Em seguida foram eleitos os nomes para os demais cargos e a composição ficou assim:
- Presidente: Domingos Taufner
- Vice-presidente: Luiz Carlos Ciciliotti
- Corregedor: Sérgio Aboudib (reeleito)
- Diretor da Escola de Contas: Rodrigo Chamoun
Para o cargo de ouvidor, hoje ocupado por Taufner, ninguém foi eleito. Nas duas consultas realizadas, todos os conselheiros votaram em branco. Segundo Chamoun, uma nova eleição será feita em janeiro. Na votação para a direção da Escola de Contas, Ranna recebeu um voto, mas disse que não foi o dele. “Quero agradecer quem votou em mim, porque não fui eu”.
Após a definição dos cargos, Ranna também pediu a palavra e, iniciando sua fala com um versículo bíblico, fez uma espécie de apelo, com um tom de indireta, para que haja paz, respeito e transparência no Tribunal.

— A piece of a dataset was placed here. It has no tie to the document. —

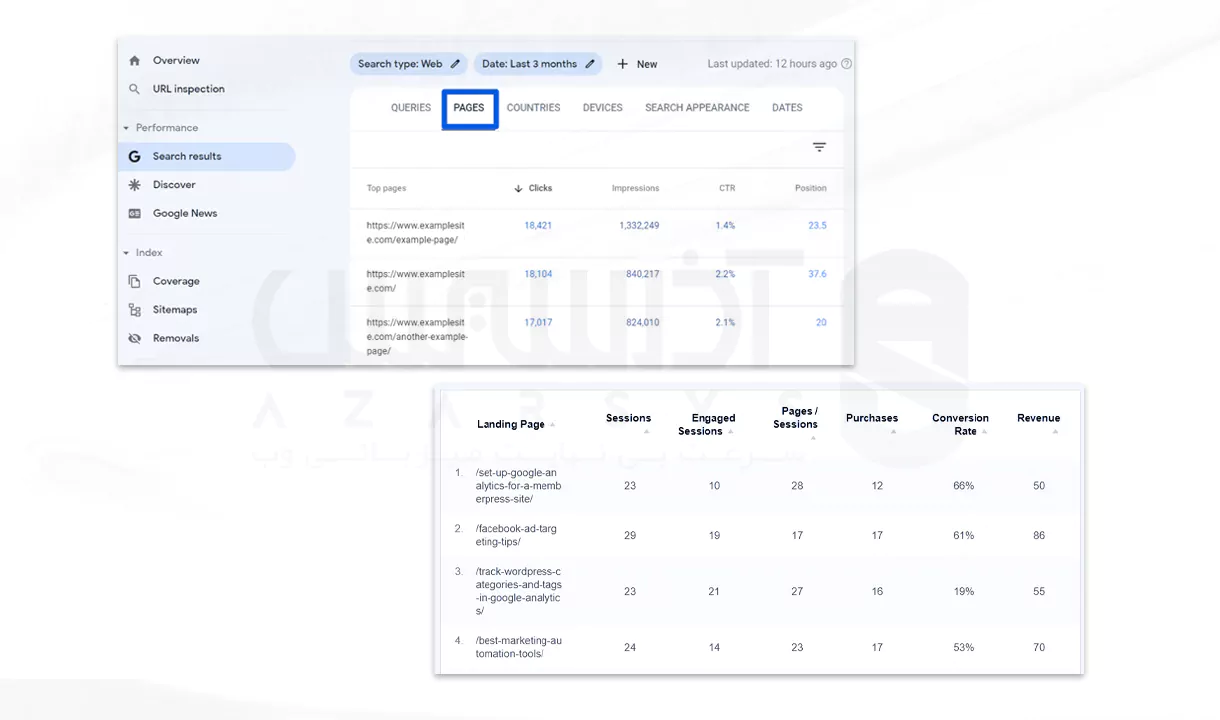
Task: Click the Coverage pages icon
Action: click(135, 282)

“Há um versículo na Bíblia que diz que há tempo de plantar e de colher, de paz e de guerra. Eu acredito que nós precisamos começar aqui um tempo de paz, de reconstrução, de cultivar cada vez mais o respeito às diferenças, o respeito às controvérsias, porque é na diferença que a gente cresce. Eu acredito que nós vamos sair fortalecidos dessa eleição. Uma eleição simbólica onde foram expostos os votos sinceros de cada um e é bom lidar com a sinceridade. É bom lidar com a transparência. É o que nós pregamos, é o que nós precisamos fazer”.
Ranna não citou nomes, mas ficou bastante claro que ele estava se referindo ao processo eleitoral e a tudo que ocorreu nos bastidores. Entretanto, foi durante o discurso do atual presidente que ficou bastante visível o climão de racha e constrangimento na Corte.

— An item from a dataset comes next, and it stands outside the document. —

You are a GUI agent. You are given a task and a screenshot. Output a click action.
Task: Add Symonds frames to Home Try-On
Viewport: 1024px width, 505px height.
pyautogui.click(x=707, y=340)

Chamoun disse ser preciso manter uma relação madura e independente com as instituições e demais poderes e também citou a relação entre os membros da Corte e os auditores.
“Aqui há, no mesmo endereço, aqueles que auditam, aqueles que julgam, aqueles que revisam. Há de se preservar a harmonia, mas só haverá harmonia se houver o respeito à independência. Conselheiro se metendo no exercício de auditor é inadmissível. Os auditores tem independência funcional garantida por lei e nós preservamos isso”.
Chamoun não citou nomes, mas Coelho se levantou e saiu da sessão durante o discurso do presidente. A leitura feita por quem assistiu a sessão foi a de que Chamoun mirou em Coelho e, pelo jeito, acertou em cheio.
Aproximar da sociedade
Taufner também discursou, como presidente eleito. Ele agradeceu os pares, exaltou as conquistas da Corte, lembrou o legado que deixou em seu primeiro mandato como presidente, entre 2014 e 2015, e prometeu se aproximar da sociedade.
“Liderar essa Corte é uma honra para mim e faremos todos os esforços possíveis para continuar com esse trabalho”, disse.
Além de dar continuidade ao trabalho de Chamoun, Taufner terá como primeiro desafio aparar as arestas entre os conselheiros e evitar uma instabilidade interna que poderá respingar no seu mandato e na atuação do próprio colegiado.
Cabe ao Tribunal de Contas emitir parecer sobre contas de prefeitos e do governador e de todos os outros poderes, auxiliar a Assembleia e as câmaras de vereadores no controle externo, fiscalizar a aplicação do recurso público em todo o Estado, tendo o poder de realizar auditorias e até de punir os responsáveis por atos de ilegalidade com a verba pública.
Durante a pandemia, o TCES teve uma atuação incisiva e notável, fiscalizando de perto o cumprimento dos decretos estaduais por parte das prefeituras e acompanhando o processo de vacinação. Ano que vem tem eleição municipal, o que deve aumentar a demanda e a pressão em cima do Tribunal. Ter um colegiado rachado, não ajuda.
“Não me envolvi”
Em tempo: A coluna questionou o governador Renato Casagrande (PSB) sobre a eleição no Tribunal de Contas e sondou se haveria dedo do Palácio Anchieta na eleição. “Não me envolvi. Eles estão divididos”, disse Casagrande em resposta à coluna.